▶ Work to complete
Within the data below, copy each line where the string "agent" is found.

▶ Records supplied

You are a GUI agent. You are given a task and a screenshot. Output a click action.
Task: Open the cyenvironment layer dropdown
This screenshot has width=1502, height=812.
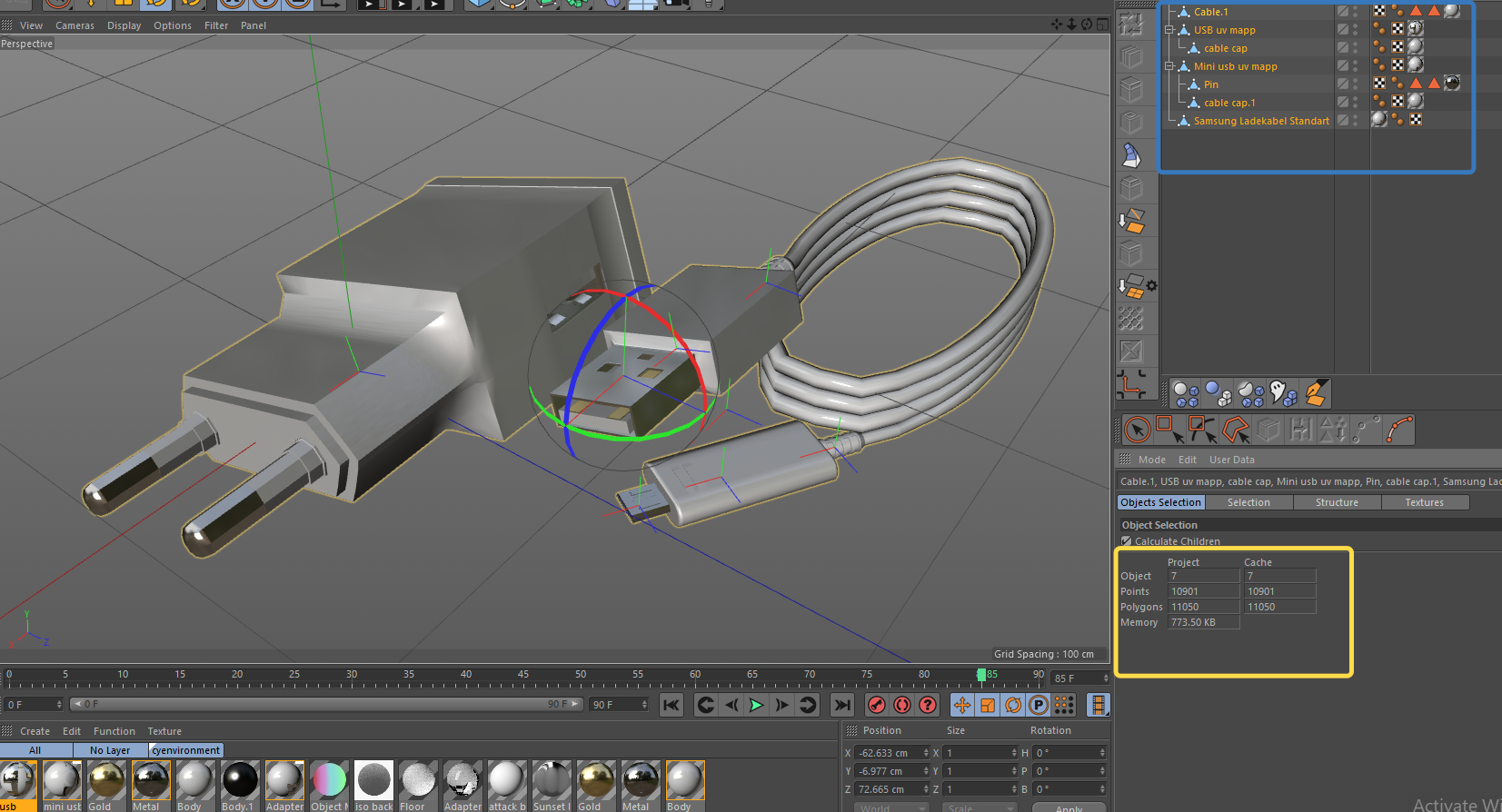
* * *
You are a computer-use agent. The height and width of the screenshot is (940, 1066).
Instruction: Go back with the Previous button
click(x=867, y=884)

▶ Answer section
You are a GUI agent. You are given a task and a screenshot. Output a click action.
You are a computer-use agent. The height and width of the screenshot is (940, 1066).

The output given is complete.